When he opened his eyes, everything was different. The dirt road was mud and icy rain pelted down around him, but he could barely feel it. He was too far inside himself. The tortoise was tucked inward too, a damp shell at the base of a tree, just out of his reach. The leaves were gone now. He closed his eyes again.

Aside from the times that the tortoise was awake and moving, he was pinned in space, but afloat in time. As soon as he wondered how something could reach him, it stopped being able to. The hand of a fighting man, then a flurry of snowflakes, then sound, then light. There was nothing but Zeno and the tortoise.

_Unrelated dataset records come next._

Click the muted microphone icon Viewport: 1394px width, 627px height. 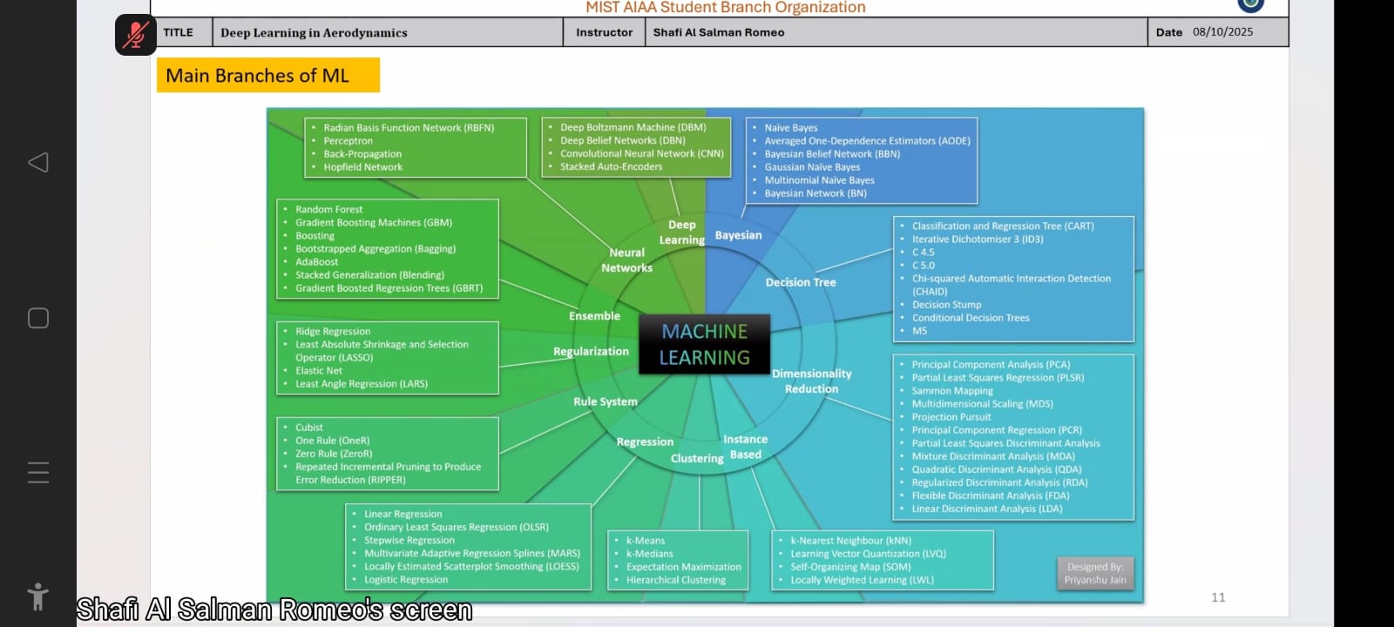tap(135, 35)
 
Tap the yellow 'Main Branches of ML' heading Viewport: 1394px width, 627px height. tap(267, 76)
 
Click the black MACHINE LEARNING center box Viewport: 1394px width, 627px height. tap(704, 345)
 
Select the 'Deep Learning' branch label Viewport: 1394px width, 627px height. tap(682, 233)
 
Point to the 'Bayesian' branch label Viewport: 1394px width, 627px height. tap(738, 235)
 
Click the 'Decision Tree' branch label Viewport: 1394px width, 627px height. tap(800, 282)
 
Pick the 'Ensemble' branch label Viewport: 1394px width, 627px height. tap(594, 316)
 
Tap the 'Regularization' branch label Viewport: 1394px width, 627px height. tap(591, 352)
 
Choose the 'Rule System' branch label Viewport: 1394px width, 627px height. tap(605, 401)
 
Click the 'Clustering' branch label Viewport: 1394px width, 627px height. tap(697, 458)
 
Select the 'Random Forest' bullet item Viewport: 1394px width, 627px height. tap(328, 210)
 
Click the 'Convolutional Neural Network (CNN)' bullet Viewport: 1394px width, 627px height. tap(641, 153)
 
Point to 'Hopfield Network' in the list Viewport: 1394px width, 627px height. tap(362, 167)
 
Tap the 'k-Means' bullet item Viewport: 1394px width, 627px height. tap(645, 541)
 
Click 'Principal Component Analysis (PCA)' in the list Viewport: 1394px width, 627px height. tap(991, 365)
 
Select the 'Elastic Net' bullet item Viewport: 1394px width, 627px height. tap(319, 371)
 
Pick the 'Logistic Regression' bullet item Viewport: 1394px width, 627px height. tap(406, 580)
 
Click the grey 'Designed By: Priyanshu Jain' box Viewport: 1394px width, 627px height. tap(1095, 573)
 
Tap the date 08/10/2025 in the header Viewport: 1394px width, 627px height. tap(1222, 32)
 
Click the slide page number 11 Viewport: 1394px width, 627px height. tap(1218, 597)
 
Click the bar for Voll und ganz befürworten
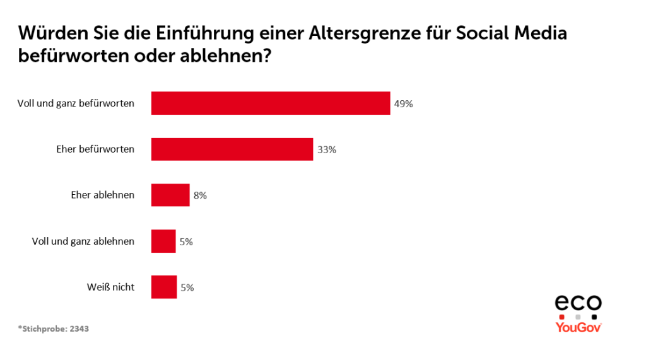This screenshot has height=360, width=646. point(271,103)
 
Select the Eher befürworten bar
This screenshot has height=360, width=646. point(232,149)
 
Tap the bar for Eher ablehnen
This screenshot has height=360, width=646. point(170,195)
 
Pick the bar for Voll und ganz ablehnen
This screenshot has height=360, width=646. point(163,241)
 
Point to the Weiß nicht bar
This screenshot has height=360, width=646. point(164,287)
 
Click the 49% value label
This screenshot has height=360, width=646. point(404,104)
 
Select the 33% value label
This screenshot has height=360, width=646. point(327,150)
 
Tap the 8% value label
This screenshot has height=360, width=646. point(200,195)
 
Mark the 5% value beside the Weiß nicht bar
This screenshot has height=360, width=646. point(187,287)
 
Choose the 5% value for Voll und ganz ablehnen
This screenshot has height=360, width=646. point(186,241)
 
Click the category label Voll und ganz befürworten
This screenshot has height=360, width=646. point(76,103)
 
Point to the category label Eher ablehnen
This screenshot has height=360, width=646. point(102,195)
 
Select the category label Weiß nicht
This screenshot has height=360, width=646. point(110,287)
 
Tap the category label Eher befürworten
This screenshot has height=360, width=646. point(95,149)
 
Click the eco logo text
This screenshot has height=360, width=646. point(578,303)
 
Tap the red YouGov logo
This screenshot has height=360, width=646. point(578,327)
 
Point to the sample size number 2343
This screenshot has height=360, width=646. point(79,328)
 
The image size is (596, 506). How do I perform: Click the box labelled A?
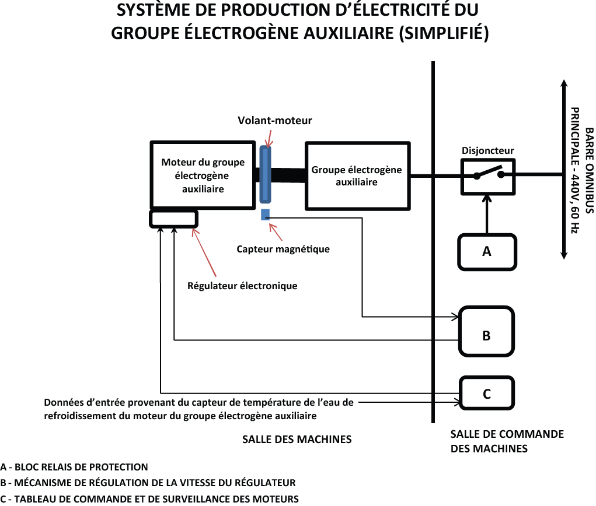point(487,252)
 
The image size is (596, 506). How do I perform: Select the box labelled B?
point(487,331)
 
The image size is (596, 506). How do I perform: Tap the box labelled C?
point(487,393)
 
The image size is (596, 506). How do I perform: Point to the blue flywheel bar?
point(266,174)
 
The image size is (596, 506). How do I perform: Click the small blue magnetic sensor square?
point(265,214)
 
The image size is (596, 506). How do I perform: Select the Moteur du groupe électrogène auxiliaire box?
point(202,174)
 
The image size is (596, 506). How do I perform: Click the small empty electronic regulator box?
point(173,219)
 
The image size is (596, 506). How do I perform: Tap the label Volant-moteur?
point(274,121)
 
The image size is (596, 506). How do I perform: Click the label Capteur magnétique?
point(283,249)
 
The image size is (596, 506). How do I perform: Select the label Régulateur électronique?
point(242,286)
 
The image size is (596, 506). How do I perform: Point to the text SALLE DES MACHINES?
point(297,439)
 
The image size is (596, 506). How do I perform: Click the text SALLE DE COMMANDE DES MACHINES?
point(507,441)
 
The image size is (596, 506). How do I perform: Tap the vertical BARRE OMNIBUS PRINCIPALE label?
point(582,170)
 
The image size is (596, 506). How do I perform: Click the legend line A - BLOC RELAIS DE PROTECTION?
point(74,467)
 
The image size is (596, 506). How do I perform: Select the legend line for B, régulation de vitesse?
point(148,483)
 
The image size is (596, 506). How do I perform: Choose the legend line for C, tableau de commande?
point(149,498)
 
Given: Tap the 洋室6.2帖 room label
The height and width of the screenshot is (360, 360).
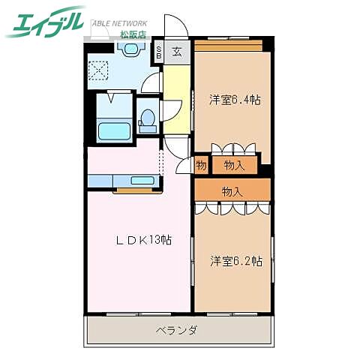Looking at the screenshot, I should (x=236, y=261).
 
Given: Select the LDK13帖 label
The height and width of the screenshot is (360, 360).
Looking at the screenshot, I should (x=143, y=241).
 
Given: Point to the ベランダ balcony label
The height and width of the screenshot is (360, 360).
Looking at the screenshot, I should (x=177, y=330).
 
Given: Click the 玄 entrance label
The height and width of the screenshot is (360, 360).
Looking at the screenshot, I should (x=176, y=52).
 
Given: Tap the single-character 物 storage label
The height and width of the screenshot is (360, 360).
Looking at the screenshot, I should (x=201, y=165).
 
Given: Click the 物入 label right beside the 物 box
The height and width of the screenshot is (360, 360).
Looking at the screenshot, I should (x=234, y=165).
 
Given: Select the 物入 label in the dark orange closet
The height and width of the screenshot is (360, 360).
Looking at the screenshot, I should (x=232, y=191).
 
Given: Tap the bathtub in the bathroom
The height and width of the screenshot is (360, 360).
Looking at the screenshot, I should (x=115, y=132).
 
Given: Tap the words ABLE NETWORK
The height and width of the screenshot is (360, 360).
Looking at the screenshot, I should (x=120, y=23).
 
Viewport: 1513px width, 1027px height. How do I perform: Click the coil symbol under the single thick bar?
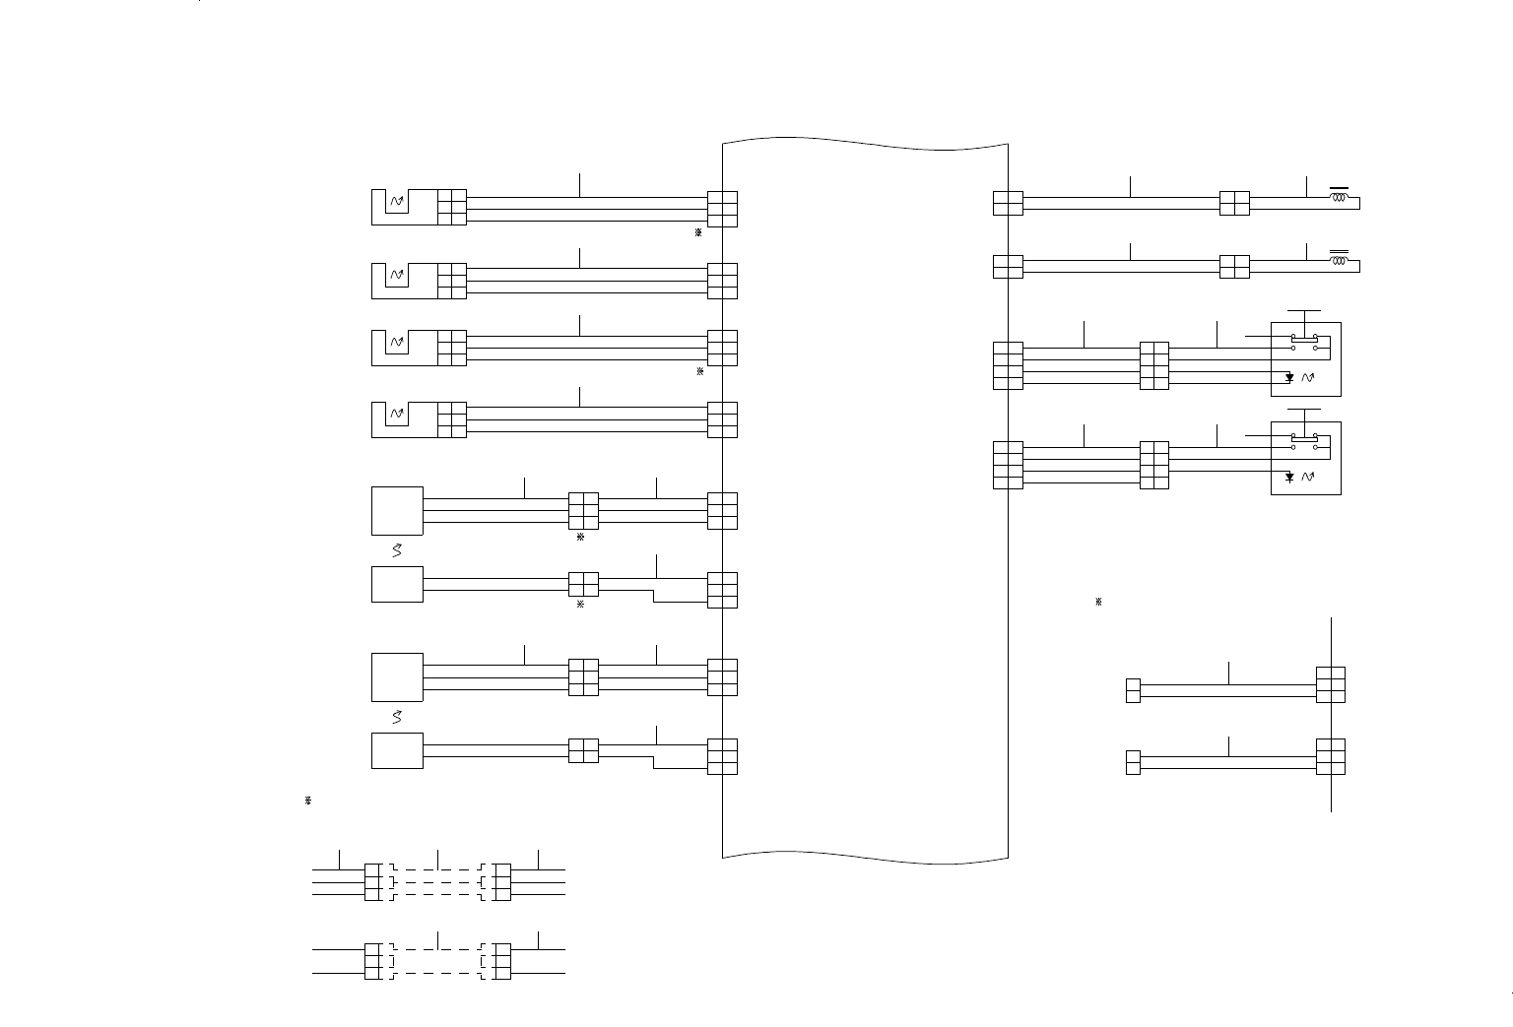[1339, 197]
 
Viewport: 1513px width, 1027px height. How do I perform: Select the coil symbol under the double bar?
[1339, 261]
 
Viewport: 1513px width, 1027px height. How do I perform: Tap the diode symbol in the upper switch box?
[1289, 378]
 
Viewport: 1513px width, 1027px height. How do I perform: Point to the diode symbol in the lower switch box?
[1289, 478]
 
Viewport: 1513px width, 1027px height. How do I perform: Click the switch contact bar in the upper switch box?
[1304, 338]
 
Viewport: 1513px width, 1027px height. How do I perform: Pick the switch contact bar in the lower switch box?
[1304, 437]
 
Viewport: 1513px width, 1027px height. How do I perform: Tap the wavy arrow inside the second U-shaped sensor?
[397, 275]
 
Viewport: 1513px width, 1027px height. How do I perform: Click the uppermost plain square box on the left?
[397, 510]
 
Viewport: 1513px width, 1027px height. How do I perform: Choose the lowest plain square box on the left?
[397, 750]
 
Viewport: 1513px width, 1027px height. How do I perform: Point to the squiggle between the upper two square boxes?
[397, 550]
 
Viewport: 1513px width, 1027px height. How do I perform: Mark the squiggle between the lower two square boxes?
[397, 717]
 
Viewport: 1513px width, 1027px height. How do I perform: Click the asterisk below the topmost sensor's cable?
[697, 233]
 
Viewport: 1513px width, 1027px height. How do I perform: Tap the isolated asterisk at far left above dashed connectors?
[308, 802]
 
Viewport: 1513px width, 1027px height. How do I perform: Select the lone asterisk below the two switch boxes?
[1098, 602]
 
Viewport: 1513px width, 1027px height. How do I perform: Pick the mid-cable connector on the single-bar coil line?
[1234, 203]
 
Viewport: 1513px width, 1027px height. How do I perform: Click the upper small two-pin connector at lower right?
[1133, 690]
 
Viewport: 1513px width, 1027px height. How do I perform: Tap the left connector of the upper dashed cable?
[372, 882]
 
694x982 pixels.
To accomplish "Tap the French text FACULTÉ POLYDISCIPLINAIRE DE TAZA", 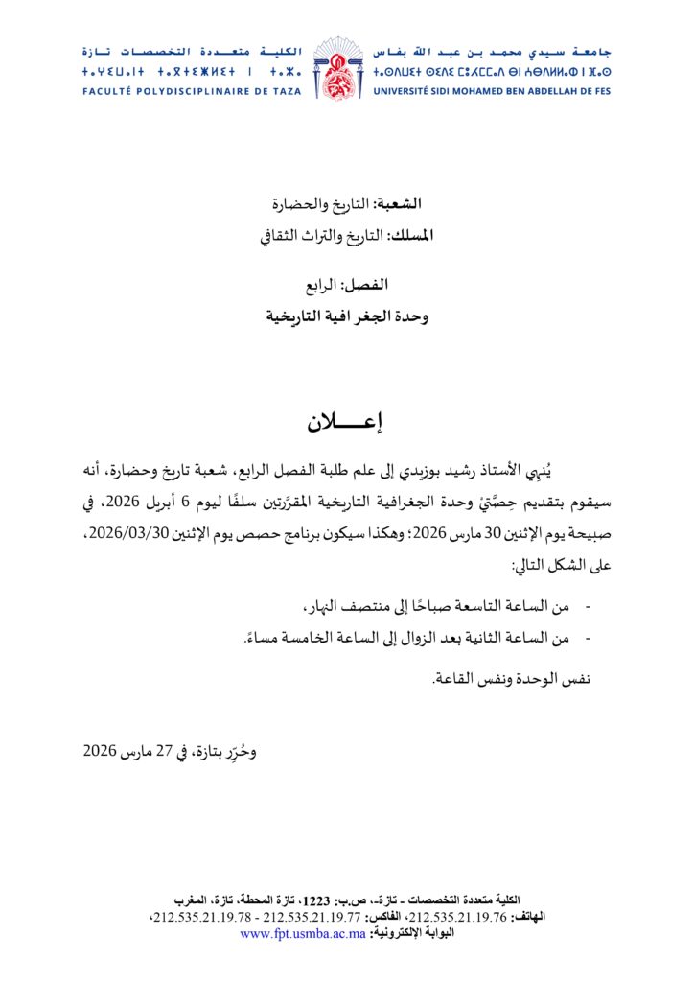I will (191, 92).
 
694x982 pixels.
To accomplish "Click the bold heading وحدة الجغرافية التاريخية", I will (348, 315).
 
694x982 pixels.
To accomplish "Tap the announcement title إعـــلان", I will (346, 422).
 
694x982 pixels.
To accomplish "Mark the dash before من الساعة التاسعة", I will (587, 607).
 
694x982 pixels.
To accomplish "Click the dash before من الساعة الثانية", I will (587, 638).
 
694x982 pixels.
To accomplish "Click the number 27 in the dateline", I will (162, 750).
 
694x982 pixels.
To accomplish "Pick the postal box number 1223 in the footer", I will (316, 900).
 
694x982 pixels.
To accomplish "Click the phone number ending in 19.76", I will (466, 917).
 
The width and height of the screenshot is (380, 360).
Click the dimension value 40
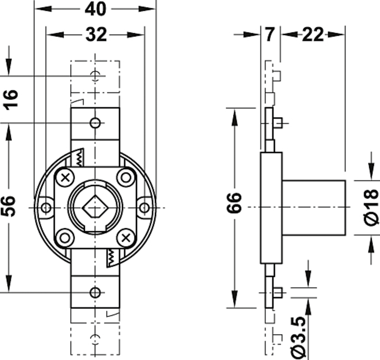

Children danced around Zeno and tossed flowers at him, laughing with glee as they slowed in the air and snatching them back to toss again. A tired mom paused her phone call and pulled them away by bribing them with sweets from a nearby stand. It didn’t matter to Zeno. Nothing had, from the skyscrapers being built around him, to the scientists poking and prodding close to him, to the yearly festival held in his honor. He still reached, inexorably, for the tortoise.